**Written exercise:** Pull out each line of the items below that contains the word "icon", copying every one in full.

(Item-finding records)
========================================

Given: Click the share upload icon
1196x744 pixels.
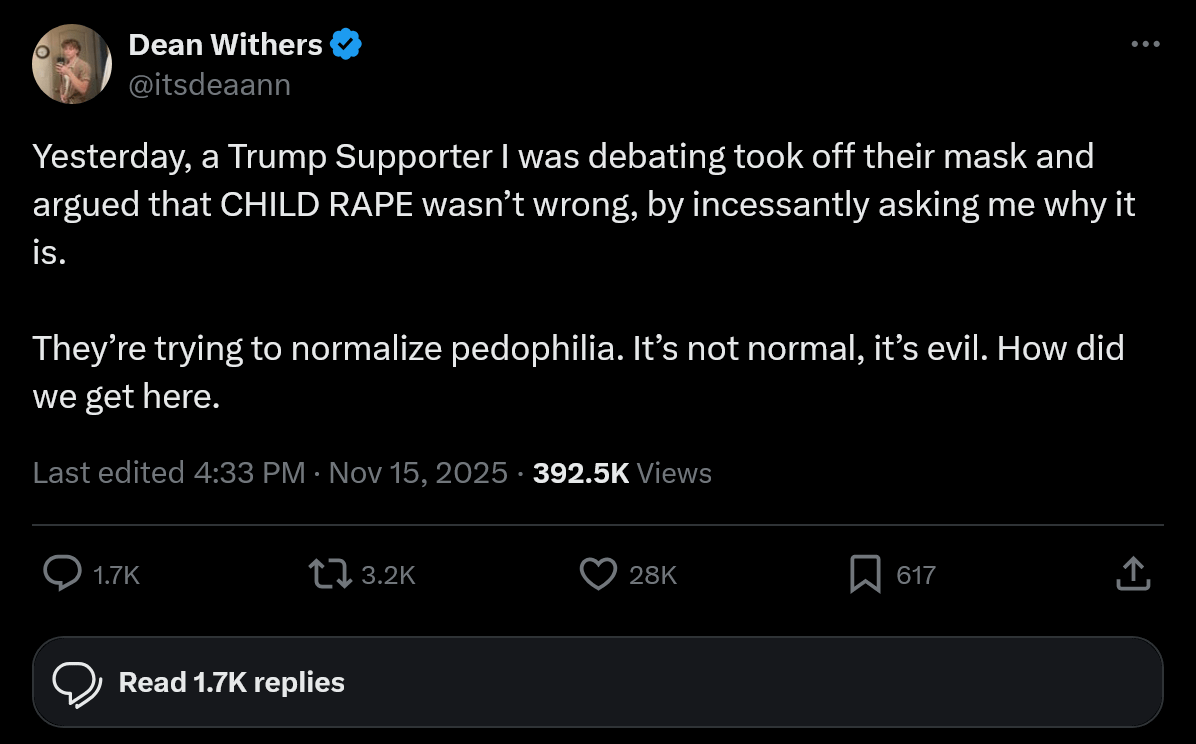Looking at the screenshot, I should [x=1132, y=574].
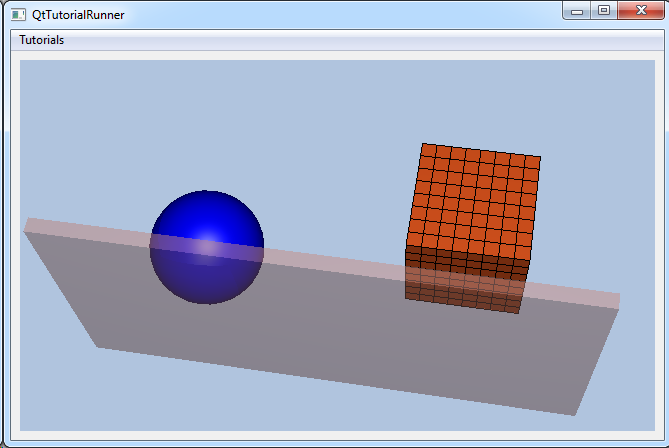Maximize the QtTutorialRunner window

603,11
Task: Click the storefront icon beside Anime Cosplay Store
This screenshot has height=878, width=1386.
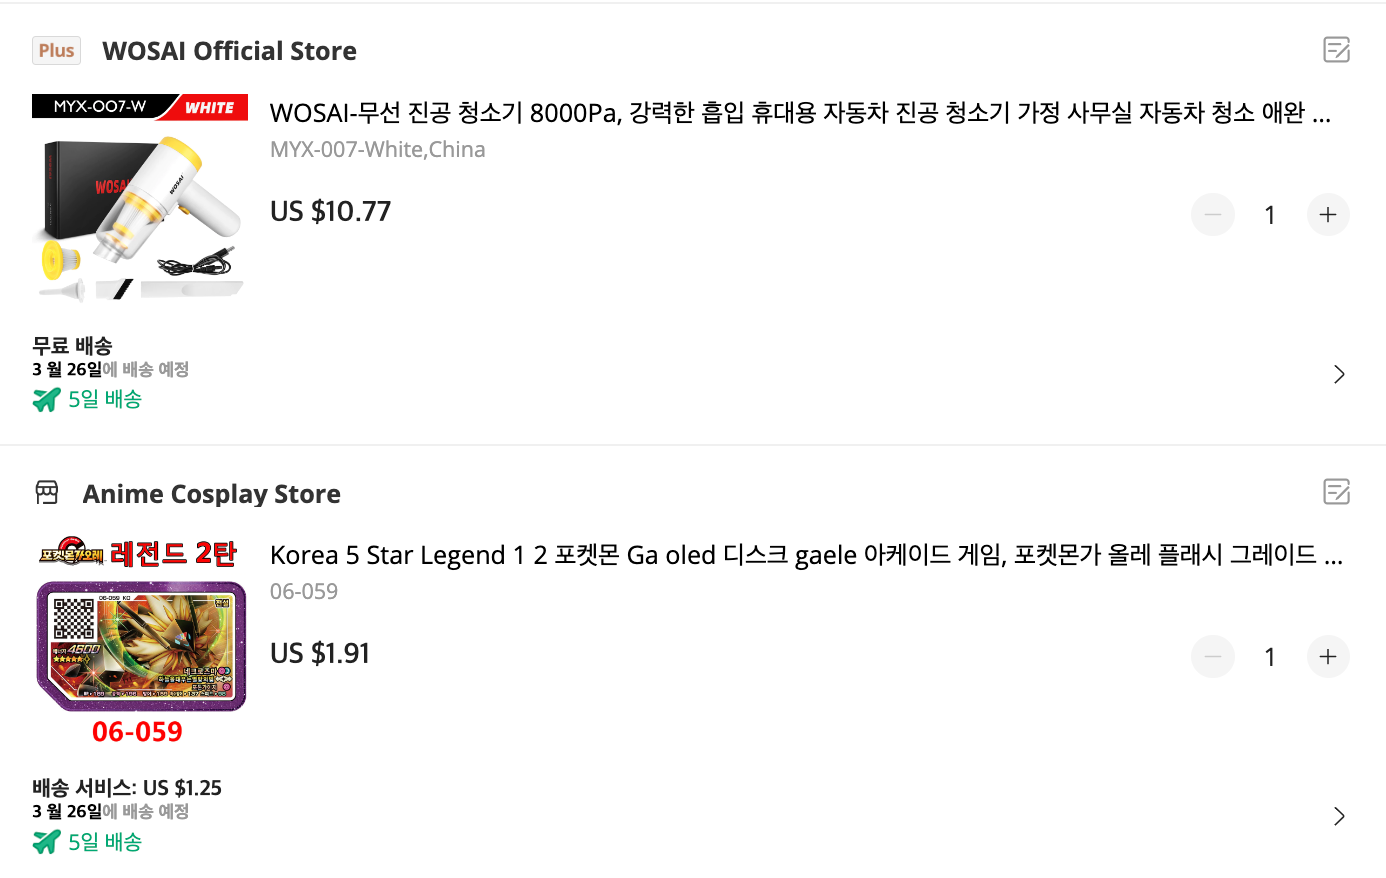Action: click(47, 492)
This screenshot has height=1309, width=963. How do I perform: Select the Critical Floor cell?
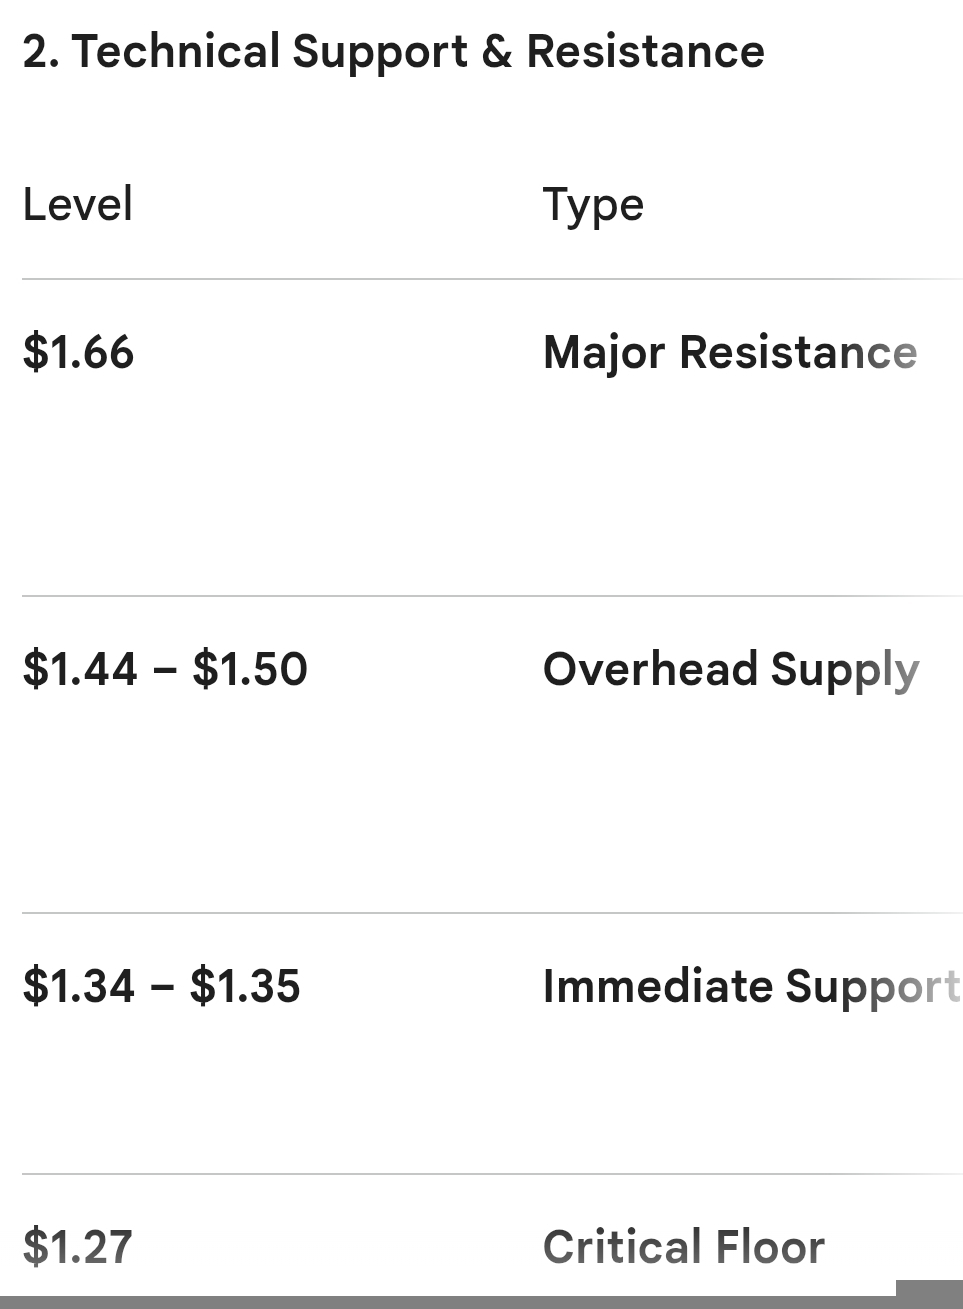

========================================

**Completed task:**
Given: Click the share upload icon
Task: Click the storefront icon beside Anime Cosplay Store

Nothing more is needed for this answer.